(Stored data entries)
***
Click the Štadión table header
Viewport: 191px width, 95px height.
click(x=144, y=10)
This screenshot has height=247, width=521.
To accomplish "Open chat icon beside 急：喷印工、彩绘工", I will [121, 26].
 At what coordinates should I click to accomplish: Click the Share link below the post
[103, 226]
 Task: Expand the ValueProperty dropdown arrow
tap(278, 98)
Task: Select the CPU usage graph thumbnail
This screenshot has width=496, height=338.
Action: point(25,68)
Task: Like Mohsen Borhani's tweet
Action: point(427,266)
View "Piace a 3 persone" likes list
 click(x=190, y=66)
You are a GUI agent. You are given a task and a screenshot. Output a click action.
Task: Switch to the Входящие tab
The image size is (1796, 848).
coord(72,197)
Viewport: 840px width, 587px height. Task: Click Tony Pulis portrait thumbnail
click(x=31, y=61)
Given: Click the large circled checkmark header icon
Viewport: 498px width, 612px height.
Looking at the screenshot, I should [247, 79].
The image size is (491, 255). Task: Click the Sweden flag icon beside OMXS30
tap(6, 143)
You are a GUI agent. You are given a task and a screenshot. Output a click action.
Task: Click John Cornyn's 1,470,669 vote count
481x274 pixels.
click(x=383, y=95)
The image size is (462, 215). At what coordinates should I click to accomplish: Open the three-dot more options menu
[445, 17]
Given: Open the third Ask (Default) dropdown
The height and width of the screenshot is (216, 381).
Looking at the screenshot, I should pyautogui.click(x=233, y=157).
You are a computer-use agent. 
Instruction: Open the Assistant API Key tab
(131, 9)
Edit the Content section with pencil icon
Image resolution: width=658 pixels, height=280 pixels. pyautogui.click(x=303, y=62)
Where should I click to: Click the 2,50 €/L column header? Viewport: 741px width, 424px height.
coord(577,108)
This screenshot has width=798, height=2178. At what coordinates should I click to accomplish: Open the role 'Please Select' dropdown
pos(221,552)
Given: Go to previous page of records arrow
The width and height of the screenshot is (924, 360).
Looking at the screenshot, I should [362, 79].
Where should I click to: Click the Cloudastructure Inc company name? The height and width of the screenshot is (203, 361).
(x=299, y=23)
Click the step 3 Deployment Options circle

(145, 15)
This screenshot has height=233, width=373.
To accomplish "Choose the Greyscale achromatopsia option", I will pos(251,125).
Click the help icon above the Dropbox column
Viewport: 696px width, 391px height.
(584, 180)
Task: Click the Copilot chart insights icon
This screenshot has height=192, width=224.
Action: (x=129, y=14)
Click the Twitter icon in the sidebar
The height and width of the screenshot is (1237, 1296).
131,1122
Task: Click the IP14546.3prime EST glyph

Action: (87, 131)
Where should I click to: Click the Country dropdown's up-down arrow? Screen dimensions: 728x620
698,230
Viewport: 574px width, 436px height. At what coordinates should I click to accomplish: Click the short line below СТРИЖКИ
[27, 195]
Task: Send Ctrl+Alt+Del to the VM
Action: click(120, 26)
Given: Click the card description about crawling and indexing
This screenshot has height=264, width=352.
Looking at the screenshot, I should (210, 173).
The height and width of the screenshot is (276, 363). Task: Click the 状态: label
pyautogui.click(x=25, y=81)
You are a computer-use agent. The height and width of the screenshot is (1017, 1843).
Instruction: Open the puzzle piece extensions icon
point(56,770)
***
- AIM OF THE EXERCISE -
Return each full line of the entries that contains the word "computer".

- OUTPUT OF THE TASK -
You are a computer-use agent. 
You are a computer-use agent. The height and width of the screenshot is (1017, 1843).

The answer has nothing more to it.